Tuesday, October 10, 2006
Ruskin Co. is a manufacturer of dampers and louvers for buildings. My brother David Snyder (no, not the contracts prof) is manager of their plant in Thailand. He dropped me an e-mail about a recent transaction of theirs, which sounds like a bad contracts exam problem.
Ruskin-Thailand gets an order to fabricate three hundred special high-temperature switches for an order being built by Ruskin’s plant in Monterey, Mexico. The heat sensors used in the switches are manufactured by Honeywell. Ruskin-Thailand places an order for the sensors from Honeywell’s South East Asia Distributor in Singapore. Honeywell-Singapore transmits the order to Honeywell-U.S. Honeywell-U.S. imports the sensors from its facility in China. Honeywell-U.S. then ships the sensors to the distributor, Honeywell-Singapore, which then ships the sensors to Ruskin-Thailand.

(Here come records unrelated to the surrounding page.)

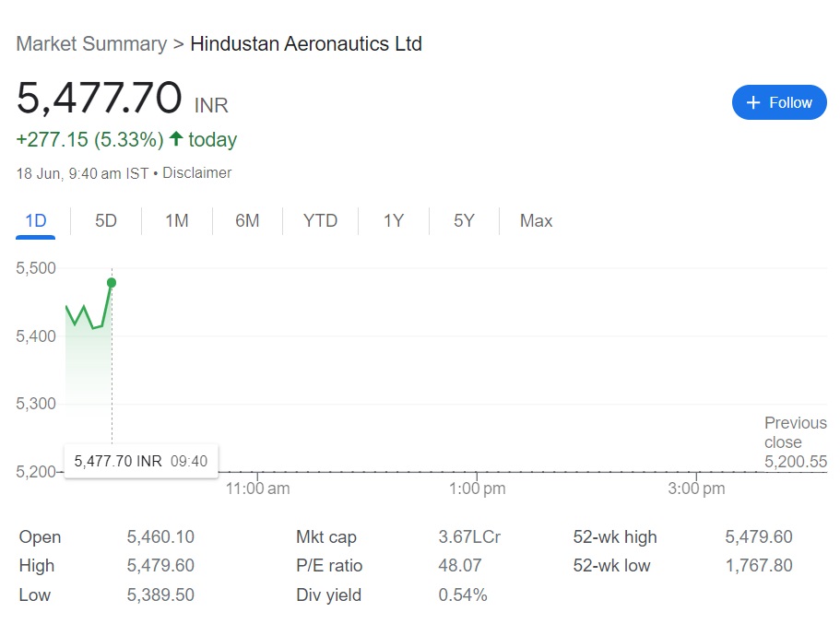840x624 pixels.
Task: Click the 5,477.70 INR 09:40 tooltip
Action: pos(140,461)
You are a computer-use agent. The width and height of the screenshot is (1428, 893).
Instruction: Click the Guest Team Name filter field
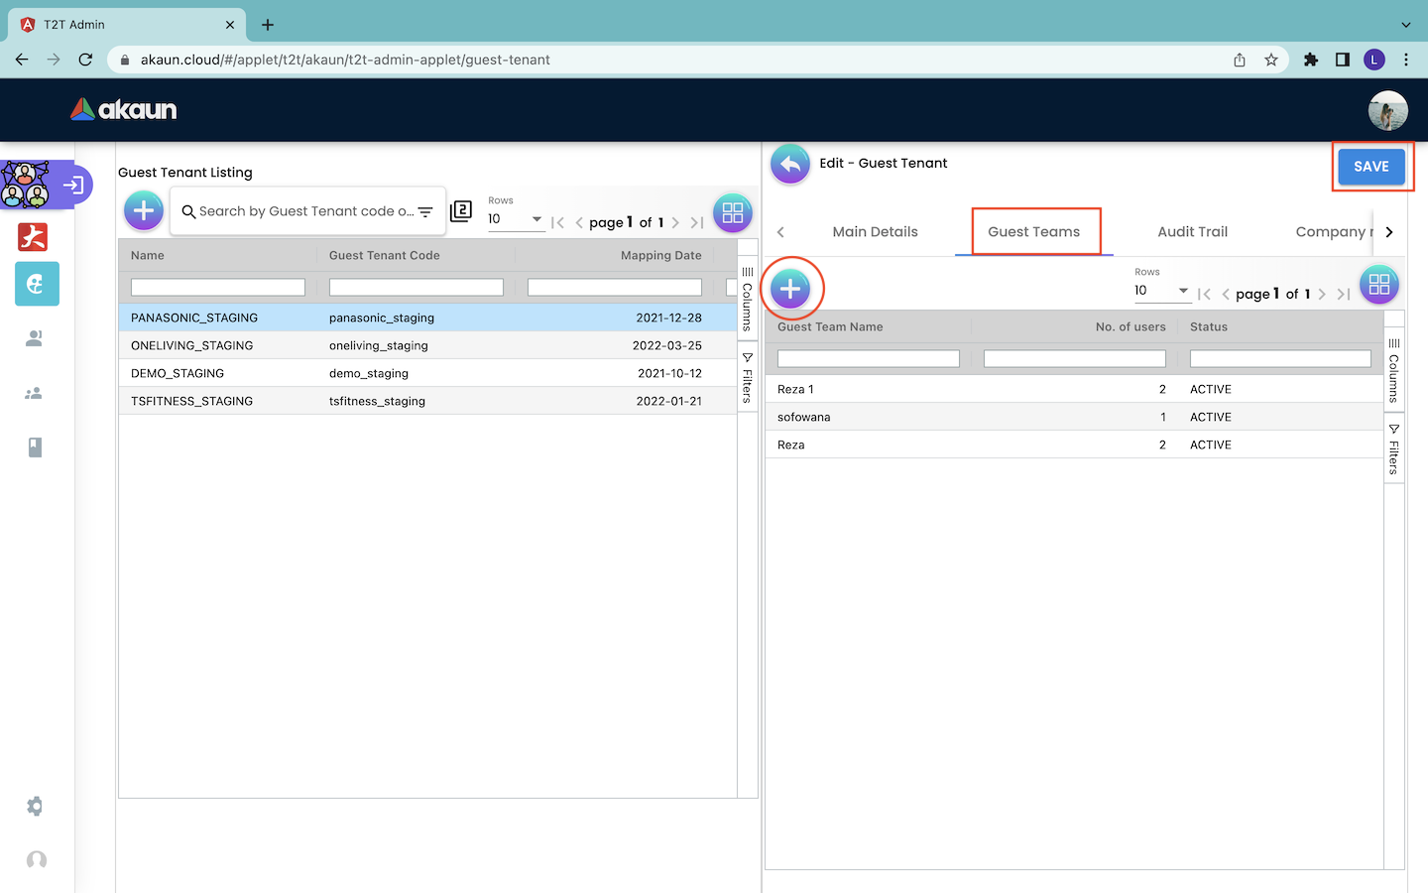coord(868,359)
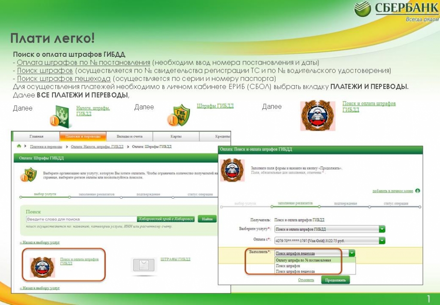Image resolution: width=440 pixels, height=305 pixels.
Task: Choose Поиск штрафов from the dropdown list
Action: point(288,266)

Ruskin-Thailand builds the switches and installs the sensors. It then ships the assembled switches to the Ruskin test facility in Kansas City, Missouri. Ruskin-Kansas City performs the tests, then ships the tested switches to Ruskin-Monterey. Ruskin-Monterey builds the order and installs the switches, and then ships the completed units to the customer . . . in Beijing.